Faced with the slowdown, the authorities are firing on all cylinders: in recent weeks they have announced an explosion of measures to stimulate economic activity, with the aim of reaching the official target “about 5%” increase in GDP for 2024. After a surge in the stock market, fueled by the hope of a great recovery plan, optimism has waned somewhat in the face of promises and policies deemed not strong enough by the markets.

A persistent real estate crisis

The government has assured yes “all trust” in achieving the annual growth target. But many economists believe more direct financial aid is essential to revive activity and restore business confidence. In recent weeks, authorities have unveiled several sets of measures, including reducing interest rates, particularly for existing real estate loans, and easing restrictions on housing purchases.

As part of the latest stimulus, major Chinese banks, including Bank of China, Industrial and Commercial Bank of China and Agricultural Bank of China, announced on Friday that “Interest rates on yuan deposits will be lowered”according to public television CCTV. But observers, analysts and investors appear to expect more, particularly in how China plans to evolve its economy towards a more consumption-oriented model capable of supporting long-term growth.

The main pitfall of the current recovery: the persistent crisis in the real estate sector. The sector has long been one of the engines of Chinese growth, but is now in great difficulty, with indebted builders, unfinished construction and falling prices, even in major cities. The authorities announced in a press conference on Thursday that they will increase credits for unfinished real estate projects to more than 500 billion euros. They also promised to facilitate the renovation of one million homes, a measure intended to stimulate activity in the construction sector.

Let’s tell the truth: the disorder that reigns in China in the real estate sector cannot be resolved with a few speeches and shaky measures. »
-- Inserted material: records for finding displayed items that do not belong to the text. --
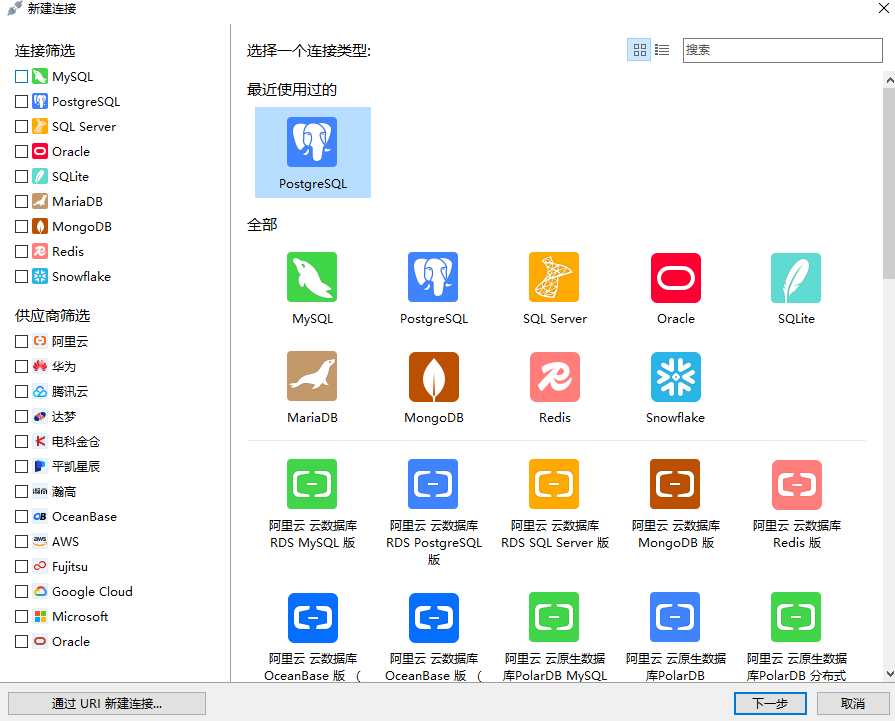Select the MongoDB leaf icon
This screenshot has width=895, height=721.
click(x=433, y=377)
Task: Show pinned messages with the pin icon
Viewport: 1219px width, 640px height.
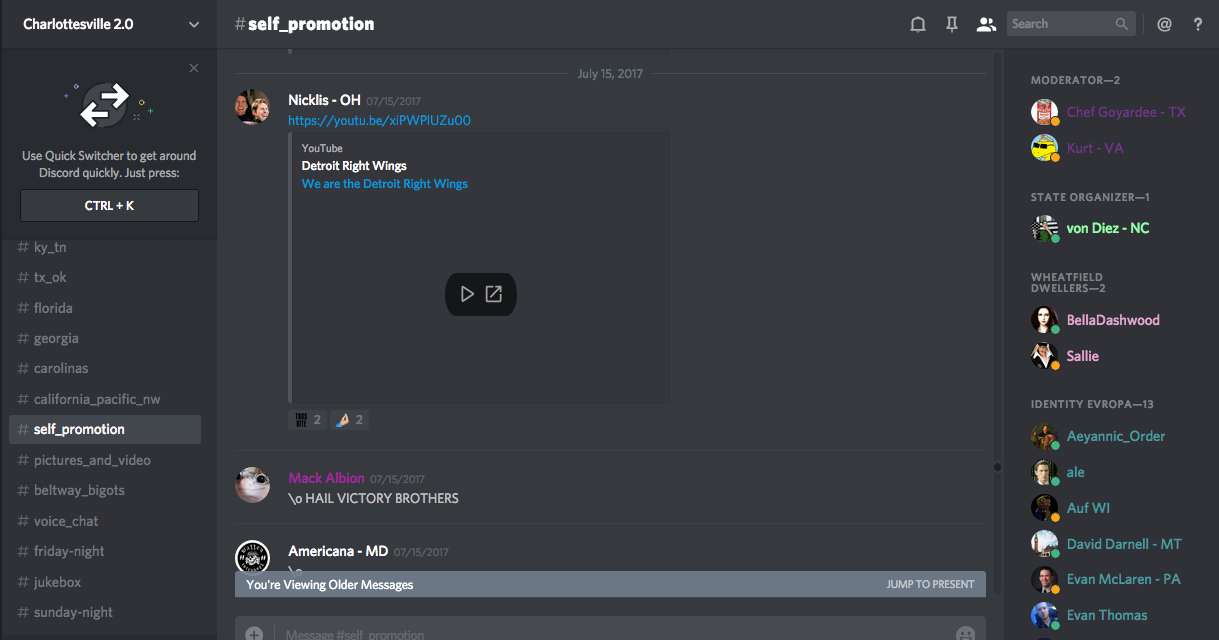Action: tap(952, 25)
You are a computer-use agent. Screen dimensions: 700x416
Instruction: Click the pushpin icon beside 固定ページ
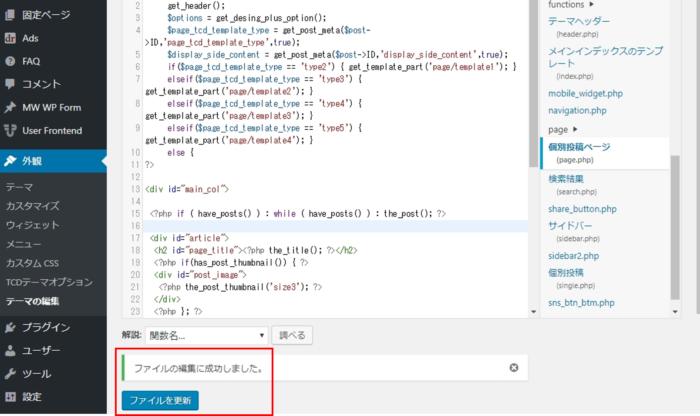click(x=10, y=15)
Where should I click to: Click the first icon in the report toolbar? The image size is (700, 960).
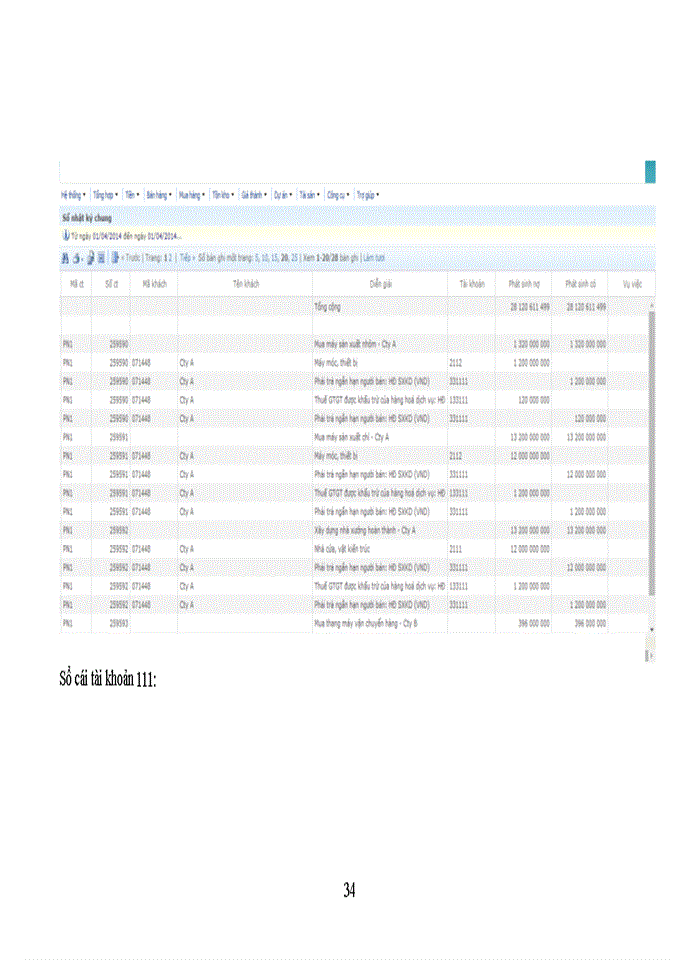click(x=65, y=257)
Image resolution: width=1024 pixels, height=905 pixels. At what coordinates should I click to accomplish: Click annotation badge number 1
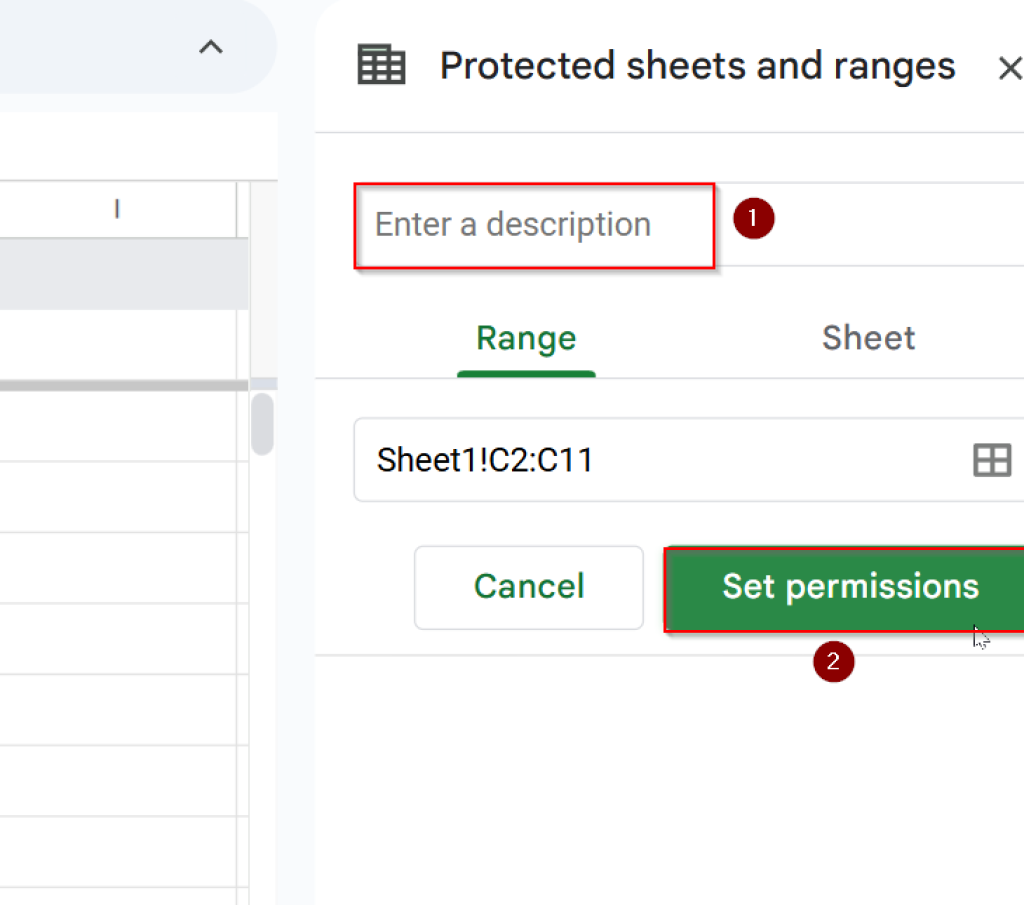tap(753, 219)
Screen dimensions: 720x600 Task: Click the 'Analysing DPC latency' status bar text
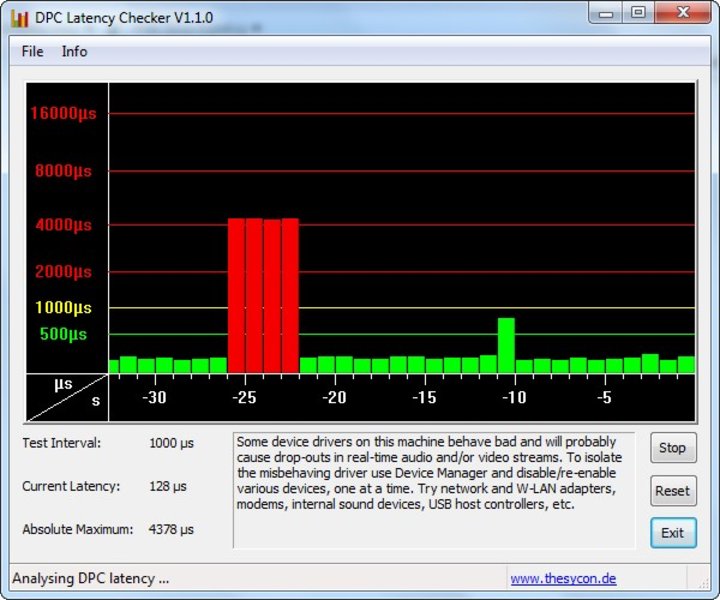(x=90, y=578)
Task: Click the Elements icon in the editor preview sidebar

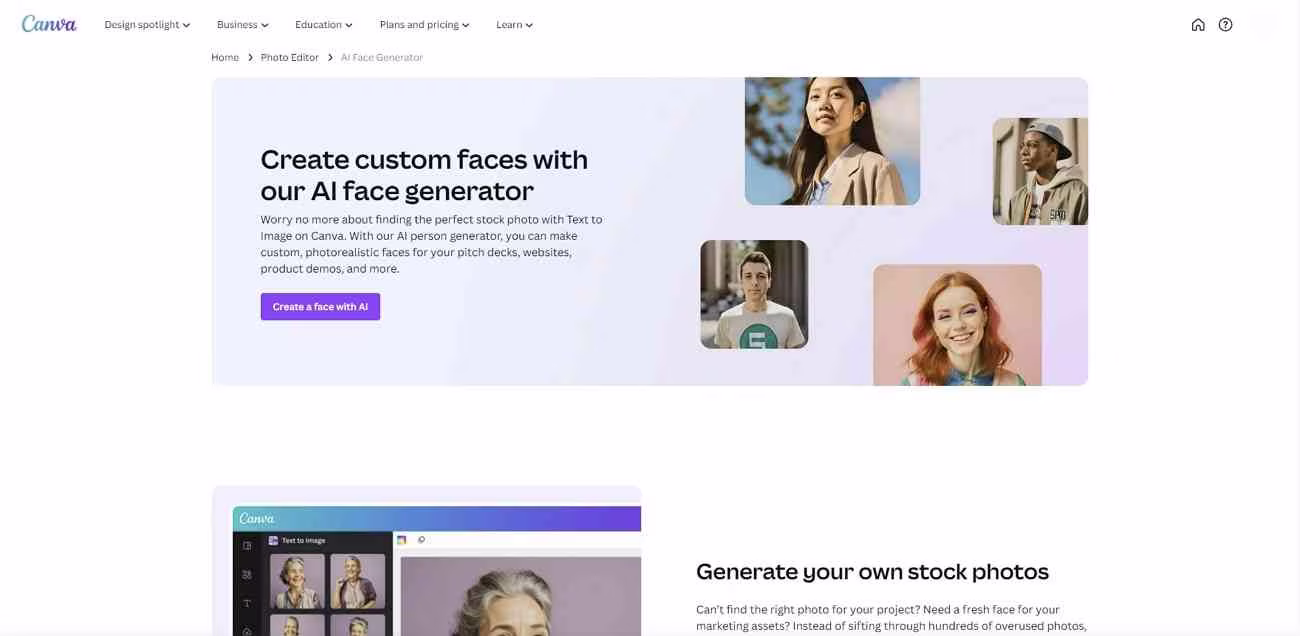Action: [247, 575]
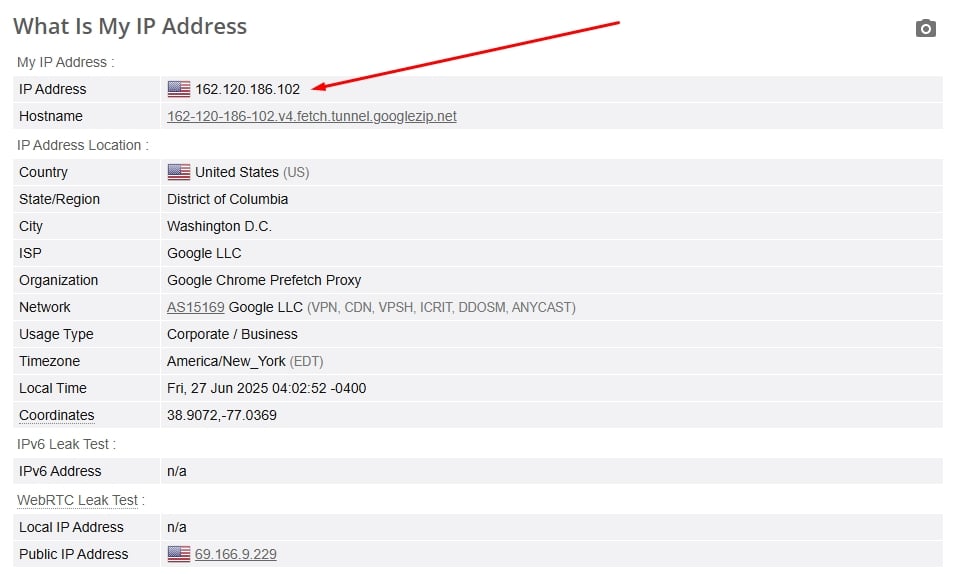Open the 69.166.9.229 public IP link
The image size is (956, 574).
tap(235, 554)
Stephen Innes, of SPI Asset Management

But as in the press conferences of recent weeks, all highly anticipated, Thursday’s announcements were often considered insufficient by analysts. “They are still trying to talk without saying anything, placing even more emphasis on stabilizing the real estate sector”Stephen Innes, of SPI Asset Management, indicates in a note. “The further we got into the press conference, the more we saw that the markets were not really enthusiastic” from the announcements, he underlined. And to conclude: “Then, let’s tell the truth: the disorder that reigns in China in the real estate sector cannot be resolved with a few speeches and shaky measures”.

Stimulating demand for housing is one of the authorities’ priorities to ensure a sustainable recovery. Several major Chinese cities such as Beijing, Shanghai (east), Chengdu (southwest) and Tianjin (north) have eased restrictions on property purchases in recent weeks. In a context of job insecurity in China, low household consumption also risks pushing the Asian giant back into deflation. The consumer price index (CPI), the main indicator of inflation, rose 0.4% year-on-year in September, less than expected and a sign of continued weakness in demand.